From an “Ecologist Directory” maintained by the ESA Education Office about 2004-2005. Profile circa 2004.
Degree                                    Ph.D.
Position                                  Professor and Chair
Department                            Ecology, Evolution, and Environmental Biology
Organization                          Columbia University

Shahid Naeem

Somewhere in my senior year as an undergraduate at U. C. Berkeley I became interested in ecology. The undergraduate course in ecology I took was dull and really never gave the sense that ecology was a cutting-edge science like cell or developmental biology. I had a work-study job, however, with Prof. Robert K. Colwell, now a professor at the University of Connecticut, whose infectious enthusiasm for the intellectual challenges of evolution and ecology eventually won me over. Prof. Wayne Sousa (a.k.a. Wayne-bo) also convinced me that ecology was as rigorous and mechanistic a science as any other in biology. These two helped me discover that ecology was rich in detail, complex, intellectually challenging, cutting edge, and enormously fun.
Ecology as a profession or career is pretty much a non-concept for most high school or undergraduate students. As an undergraduate working part time in an ecology laboratory back in the 1980s, I became aware that one could actually dedicate one’s career to being an ecologist, but as there seemed to be virtually no jobs in ecology, there was a high probability that unemployment was what awaited most who followed such a track. After graduating, I worked for 3 years as a part time technician in Colwell’s lab while I pursued a career in illustration. I am now Professor of Ecology and Chair of Ecology, Evolution, and Environmental Biology at Columbia University in the City of New York.

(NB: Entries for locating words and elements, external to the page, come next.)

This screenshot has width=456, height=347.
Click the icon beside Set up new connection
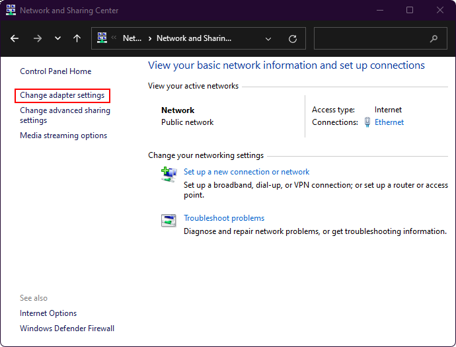pos(169,174)
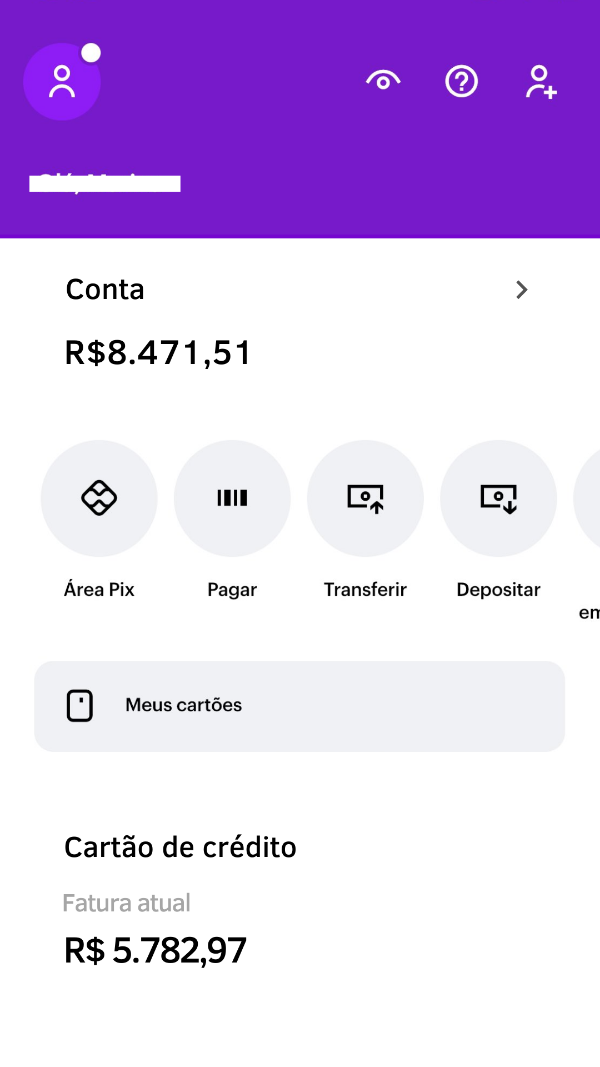Open the Cartão de crédito section

click(x=180, y=847)

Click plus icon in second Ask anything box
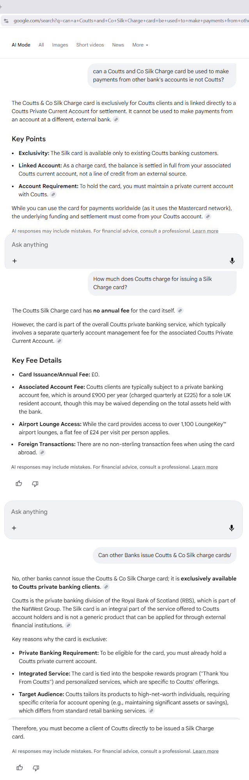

As an undergraduate, having grown up in a Black ghetto in New York City, I felt that ecology was a middle class science – it lacked diversity, was socially homogeneous, seemed provincial, and lacked relevance to the major issues of our time. At best, ecology’s relevance was to environmental issues, but we grow up and live in a world where environmental issues are almost always middle class or luxury issues. After 3 years as a technician with Colwell, working with him and his students in the Caribbean, Central America, and California, and seeing Colwell roll up his sleeves and delve into the national and international issues surrounding the scientific issues of genetically engineered organisms, I discovered the broader scope and meaning of ecology and what one could accomplish as an ecologist. I began as a PhD in science and education, but when I realized I did not want to give up research, I switched to a PhD in Zoology.
Choose research projects that are so cool, you’d be willing to stay up all hours of the night, for days on end, to see it done. Focus on the project to hand, but be as broad in your thinking as you possibly can – stellar evolution, carbon nanotubes, and apoptosis are just as interesting as biodiversity. Eschew eco-chauvinism and eco-chauvinists at all costs. Your loved ones, colleagues, fellow students, those you teach, and the discipline as a whole are more important than another paper. Be patient; make yourself the best scientist you can be, then save the world – no one will let you do this in reverse order. Never, ever, ever be chair of a department.